→ ASSIGNMENT: Please retype the data below in full.

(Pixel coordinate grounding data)
==========

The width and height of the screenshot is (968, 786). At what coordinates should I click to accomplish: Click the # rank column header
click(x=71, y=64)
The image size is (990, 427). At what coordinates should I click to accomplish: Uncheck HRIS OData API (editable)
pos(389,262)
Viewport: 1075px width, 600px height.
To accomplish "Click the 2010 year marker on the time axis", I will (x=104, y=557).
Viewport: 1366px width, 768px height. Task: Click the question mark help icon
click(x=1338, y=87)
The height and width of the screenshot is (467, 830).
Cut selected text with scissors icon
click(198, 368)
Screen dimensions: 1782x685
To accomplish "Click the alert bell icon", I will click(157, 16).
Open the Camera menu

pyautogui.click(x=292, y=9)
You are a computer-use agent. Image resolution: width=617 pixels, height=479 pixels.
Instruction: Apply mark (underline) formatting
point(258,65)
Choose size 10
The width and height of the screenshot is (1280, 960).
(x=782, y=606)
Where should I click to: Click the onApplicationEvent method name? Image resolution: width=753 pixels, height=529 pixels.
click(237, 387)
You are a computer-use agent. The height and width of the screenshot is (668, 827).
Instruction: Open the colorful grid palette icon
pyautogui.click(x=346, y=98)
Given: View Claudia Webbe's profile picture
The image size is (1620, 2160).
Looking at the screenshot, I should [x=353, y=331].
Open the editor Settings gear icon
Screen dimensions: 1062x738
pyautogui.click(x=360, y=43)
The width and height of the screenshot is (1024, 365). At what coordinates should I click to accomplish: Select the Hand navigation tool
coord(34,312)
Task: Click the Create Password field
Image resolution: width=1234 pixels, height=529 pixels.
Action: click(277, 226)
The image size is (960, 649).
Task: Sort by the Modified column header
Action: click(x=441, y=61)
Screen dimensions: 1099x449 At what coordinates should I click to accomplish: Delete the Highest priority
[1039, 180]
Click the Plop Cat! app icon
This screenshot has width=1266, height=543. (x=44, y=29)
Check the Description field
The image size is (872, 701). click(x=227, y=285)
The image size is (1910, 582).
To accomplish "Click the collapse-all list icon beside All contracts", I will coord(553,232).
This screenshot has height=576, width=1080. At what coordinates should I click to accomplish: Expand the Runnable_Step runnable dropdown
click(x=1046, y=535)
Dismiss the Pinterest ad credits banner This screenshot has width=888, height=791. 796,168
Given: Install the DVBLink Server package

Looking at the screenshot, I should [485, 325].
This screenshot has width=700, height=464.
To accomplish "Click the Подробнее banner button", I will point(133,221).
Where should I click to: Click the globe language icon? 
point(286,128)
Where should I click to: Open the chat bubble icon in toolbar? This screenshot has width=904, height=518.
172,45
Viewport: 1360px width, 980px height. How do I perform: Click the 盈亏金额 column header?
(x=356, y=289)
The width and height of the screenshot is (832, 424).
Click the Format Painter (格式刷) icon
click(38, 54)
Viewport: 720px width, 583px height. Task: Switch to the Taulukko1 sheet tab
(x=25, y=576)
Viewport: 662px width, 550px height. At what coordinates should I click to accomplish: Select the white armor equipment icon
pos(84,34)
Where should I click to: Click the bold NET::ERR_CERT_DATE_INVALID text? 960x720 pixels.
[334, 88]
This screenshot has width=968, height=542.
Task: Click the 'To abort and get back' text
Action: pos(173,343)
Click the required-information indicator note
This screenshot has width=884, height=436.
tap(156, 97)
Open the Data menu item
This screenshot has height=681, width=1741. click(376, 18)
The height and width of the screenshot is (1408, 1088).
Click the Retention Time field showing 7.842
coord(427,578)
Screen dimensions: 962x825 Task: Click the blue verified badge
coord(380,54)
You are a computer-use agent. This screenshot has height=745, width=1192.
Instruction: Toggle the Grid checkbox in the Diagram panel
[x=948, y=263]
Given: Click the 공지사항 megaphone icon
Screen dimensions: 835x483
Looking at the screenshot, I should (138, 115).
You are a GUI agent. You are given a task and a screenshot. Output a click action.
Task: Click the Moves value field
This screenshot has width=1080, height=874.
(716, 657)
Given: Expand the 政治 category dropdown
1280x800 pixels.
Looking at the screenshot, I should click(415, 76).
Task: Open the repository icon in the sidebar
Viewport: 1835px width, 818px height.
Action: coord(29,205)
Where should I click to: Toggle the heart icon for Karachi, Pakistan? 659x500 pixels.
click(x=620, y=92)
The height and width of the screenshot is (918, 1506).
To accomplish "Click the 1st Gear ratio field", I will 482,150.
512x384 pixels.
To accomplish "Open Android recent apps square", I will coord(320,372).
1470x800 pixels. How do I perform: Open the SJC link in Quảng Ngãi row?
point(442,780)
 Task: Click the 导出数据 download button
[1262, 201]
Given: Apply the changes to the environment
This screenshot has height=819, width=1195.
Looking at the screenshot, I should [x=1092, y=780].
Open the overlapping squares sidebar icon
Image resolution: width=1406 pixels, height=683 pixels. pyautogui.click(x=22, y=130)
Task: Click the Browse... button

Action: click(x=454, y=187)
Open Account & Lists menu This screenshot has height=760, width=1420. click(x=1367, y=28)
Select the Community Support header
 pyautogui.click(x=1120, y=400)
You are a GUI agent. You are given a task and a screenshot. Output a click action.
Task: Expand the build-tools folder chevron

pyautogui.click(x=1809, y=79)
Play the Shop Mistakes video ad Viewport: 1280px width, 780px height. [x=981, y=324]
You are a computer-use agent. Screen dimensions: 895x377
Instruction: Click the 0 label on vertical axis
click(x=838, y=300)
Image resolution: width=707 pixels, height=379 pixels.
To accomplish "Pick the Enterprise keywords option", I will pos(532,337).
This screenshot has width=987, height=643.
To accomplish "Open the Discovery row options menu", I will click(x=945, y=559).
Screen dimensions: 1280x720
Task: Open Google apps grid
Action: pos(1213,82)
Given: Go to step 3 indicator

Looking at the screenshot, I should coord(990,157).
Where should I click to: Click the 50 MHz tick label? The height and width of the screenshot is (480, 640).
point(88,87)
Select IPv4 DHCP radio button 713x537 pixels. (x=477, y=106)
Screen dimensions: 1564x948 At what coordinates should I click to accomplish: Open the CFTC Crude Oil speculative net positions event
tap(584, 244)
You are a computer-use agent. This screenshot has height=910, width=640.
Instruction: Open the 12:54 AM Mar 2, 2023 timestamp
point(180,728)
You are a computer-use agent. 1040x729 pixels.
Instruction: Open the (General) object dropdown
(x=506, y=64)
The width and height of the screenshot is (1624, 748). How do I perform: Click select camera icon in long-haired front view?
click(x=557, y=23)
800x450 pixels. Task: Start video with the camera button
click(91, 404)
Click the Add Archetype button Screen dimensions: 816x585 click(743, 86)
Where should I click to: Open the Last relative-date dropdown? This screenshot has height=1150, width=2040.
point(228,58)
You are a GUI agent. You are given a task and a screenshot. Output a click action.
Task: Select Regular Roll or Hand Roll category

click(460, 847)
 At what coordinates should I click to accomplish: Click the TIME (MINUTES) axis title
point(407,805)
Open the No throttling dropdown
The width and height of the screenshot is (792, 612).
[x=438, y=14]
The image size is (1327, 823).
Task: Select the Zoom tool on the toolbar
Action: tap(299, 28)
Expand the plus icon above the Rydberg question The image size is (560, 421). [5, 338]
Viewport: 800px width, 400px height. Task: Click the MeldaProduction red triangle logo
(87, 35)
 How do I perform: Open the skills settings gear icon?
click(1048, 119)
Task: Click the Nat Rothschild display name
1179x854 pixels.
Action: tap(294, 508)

==========

→ OUTPUT FOR THIS TASK:
The width and height of the screenshot is (968, 786). At what coordinates should I click to accomplish: Click the # rank column header
click(x=71, y=64)
The image size is (990, 427). At what coordinates should I click to accomplish: Uncheck HRIS OData API (editable)
pos(389,262)
Viewport: 1075px width, 600px height.
To accomplish "Click the 2010 year marker on the time axis", I will (x=104, y=557).
Viewport: 1366px width, 768px height. Task: Click the question mark help icon
click(x=1338, y=87)
The height and width of the screenshot is (467, 830).
Cut selected text with scissors icon
click(198, 368)
Screen dimensions: 1782x685
To accomplish "Click the alert bell icon", I will click(157, 16).
Open the Camera menu

pyautogui.click(x=292, y=9)
You are a computer-use agent. Image resolution: width=617 pixels, height=479 pixels.
Instruction: Apply mark (underline) formatting
point(258,65)
Choose size 10
The width and height of the screenshot is (1280, 960).
(x=782, y=606)
Where should I click to: Click the onApplicationEvent method name? Image resolution: width=753 pixels, height=529 pixels.
click(237, 387)
You are a computer-use agent. The height and width of the screenshot is (668, 827).
Instruction: Open the colorful grid palette icon
pyautogui.click(x=346, y=98)
Given: View Claudia Webbe's profile picture
The image size is (1620, 2160).
Looking at the screenshot, I should [x=353, y=331].
Open the editor Settings gear icon
Screen dimensions: 1062x738
pyautogui.click(x=360, y=43)
The width and height of the screenshot is (1024, 365). At what coordinates should I click to accomplish: Select the Hand navigation tool
coord(34,312)
Task: Click the Create Password field
Image resolution: width=1234 pixels, height=529 pixels.
Action: click(277, 226)
The image size is (960, 649).
Task: Sort by the Modified column header
Action: click(x=441, y=61)
Screen dimensions: 1099x449 At what coordinates should I click to accomplish: Delete the Highest priority
[1039, 180]
Click the Plop Cat! app icon
This screenshot has width=1266, height=543. (x=44, y=29)
Check the Description field
The image size is (872, 701). click(x=227, y=285)
The image size is (1910, 582).
To accomplish "Click the collapse-all list icon beside All contracts", I will coord(553,232).
This screenshot has height=576, width=1080. At what coordinates should I click to accomplish: Expand the Runnable_Step runnable dropdown
click(x=1046, y=535)
Dismiss the Pinterest ad credits banner This screenshot has width=888, height=791. 796,168
Given: Install the DVBLink Server package

Looking at the screenshot, I should [485, 325].
This screenshot has width=700, height=464.
To accomplish "Click the Подробнее banner button", I will point(133,221).
Where should I click to: Click the globe language icon? 
point(286,128)
Where should I click to: Open the chat bubble icon in toolbar? This screenshot has width=904, height=518.
172,45
Viewport: 1360px width, 980px height. How do I perform: Click the 盈亏金额 column header?
(x=356, y=289)
The width and height of the screenshot is (832, 424).
Click the Format Painter (格式刷) icon
click(38, 54)
Viewport: 720px width, 583px height. Task: Switch to the Taulukko1 sheet tab
(x=25, y=576)
Viewport: 662px width, 550px height. At what coordinates should I click to accomplish: Select the white armor equipment icon
pos(84,34)
Where should I click to: Click the bold NET::ERR_CERT_DATE_INVALID text? 960x720 pixels.
[334, 88]
This screenshot has width=968, height=542.
Task: Click the 'To abort and get back' text
Action: pos(173,343)
Click the required-information indicator note
This screenshot has width=884, height=436.
tap(156, 97)
Open the Data menu item
This screenshot has height=681, width=1741. click(376, 18)
The height and width of the screenshot is (1408, 1088).
Click the Retention Time field showing 7.842
coord(427,578)
Screen dimensions: 962x825 Task: Click the blue verified badge
coord(380,54)
You are a computer-use agent. This screenshot has height=745, width=1192.
Instruction: Toggle the Grid checkbox in the Diagram panel
[x=948, y=263]
Given: Click the 공지사항 megaphone icon
Screen dimensions: 835x483
Looking at the screenshot, I should (138, 115).
You are a GUI agent. You are given a task and a screenshot. Output a click action.
Task: Click the Moves value field
This screenshot has width=1080, height=874.
(716, 657)
Given: Expand the 政治 category dropdown
1280x800 pixels.
Looking at the screenshot, I should click(415, 76).
Task: Open the repository icon in the sidebar
Viewport: 1835px width, 818px height.
Action: coord(29,205)
Where should I click to: Toggle the heart icon for Karachi, Pakistan? 659x500 pixels.
click(x=620, y=92)
The height and width of the screenshot is (918, 1506).
To accomplish "Click the 1st Gear ratio field", I will 482,150.
512x384 pixels.
To accomplish "Open Android recent apps square", I will coord(320,372).
1470x800 pixels. How do I perform: Open the SJC link in Quảng Ngãi row?
point(442,780)
 Task: Click the 导出数据 download button
[1262, 201]
Given: Apply the changes to the environment
This screenshot has height=819, width=1195.
Looking at the screenshot, I should [x=1092, y=780].
Open the overlapping squares sidebar icon
Image resolution: width=1406 pixels, height=683 pixels. pyautogui.click(x=22, y=130)
Task: Click the Browse... button

Action: click(x=454, y=187)
Open Account & Lists menu This screenshot has height=760, width=1420. click(x=1367, y=28)
Select the Community Support header
 pyautogui.click(x=1120, y=400)
You are a GUI agent. You are given a task and a screenshot. Output a click action.
Task: Expand the build-tools folder chevron

pyautogui.click(x=1809, y=79)
Play the Shop Mistakes video ad Viewport: 1280px width, 780px height. [x=981, y=324]
You are a computer-use agent. Screen dimensions: 895x377
Instruction: Click the 0 label on vertical axis
click(x=838, y=300)
Image resolution: width=707 pixels, height=379 pixels.
To accomplish "Pick the Enterprise keywords option", I will pos(532,337).
This screenshot has width=987, height=643.
To accomplish "Open the Discovery row options menu", I will click(x=945, y=559).
Screen dimensions: 1280x720
Task: Open Google apps grid
Action: pos(1213,82)
Given: Go to step 3 indicator

Looking at the screenshot, I should coord(990,157).
Where should I click to: Click the 50 MHz tick label? The height and width of the screenshot is (480, 640).
point(88,87)
Select IPv4 DHCP radio button 713x537 pixels. (x=477, y=106)
Screen dimensions: 1564x948 At what coordinates should I click to accomplish: Open the CFTC Crude Oil speculative net positions event
tap(584, 244)
You are a computer-use agent. This screenshot has height=910, width=640.
Instruction: Open the 12:54 AM Mar 2, 2023 timestamp
point(180,728)
You are a computer-use agent. 1040x729 pixels.
Instruction: Open the (General) object dropdown
(x=506, y=64)
The width and height of the screenshot is (1624, 748). How do I perform: Click select camera icon in long-haired front view?
click(x=557, y=23)
800x450 pixels. Task: Start video with the camera button
click(91, 404)
Click the Add Archetype button Screen dimensions: 816x585 click(743, 86)
Where should I click to: Open the Last relative-date dropdown? This screenshot has height=1150, width=2040.
point(228,58)
You are a GUI agent. You are given a task and a screenshot. Output a click action.
Task: Select Regular Roll or Hand Roll category

click(460, 847)
 At what coordinates should I click to accomplish: Click the TIME (MINUTES) axis title
point(407,805)
Open the No throttling dropdown
The width and height of the screenshot is (792, 612).
[x=438, y=14]
The image size is (1327, 823).
Task: Select the Zoom tool on the toolbar
Action: tap(299, 28)
Expand the plus icon above the Rydberg question The image size is (560, 421). [5, 338]
Viewport: 800px width, 400px height. Task: Click the MeldaProduction red triangle logo
(87, 35)
 How do I perform: Open the skills settings gear icon?
click(1048, 119)
Task: Click the Nat Rothschild display name
1179x854 pixels.
Action: tap(294, 508)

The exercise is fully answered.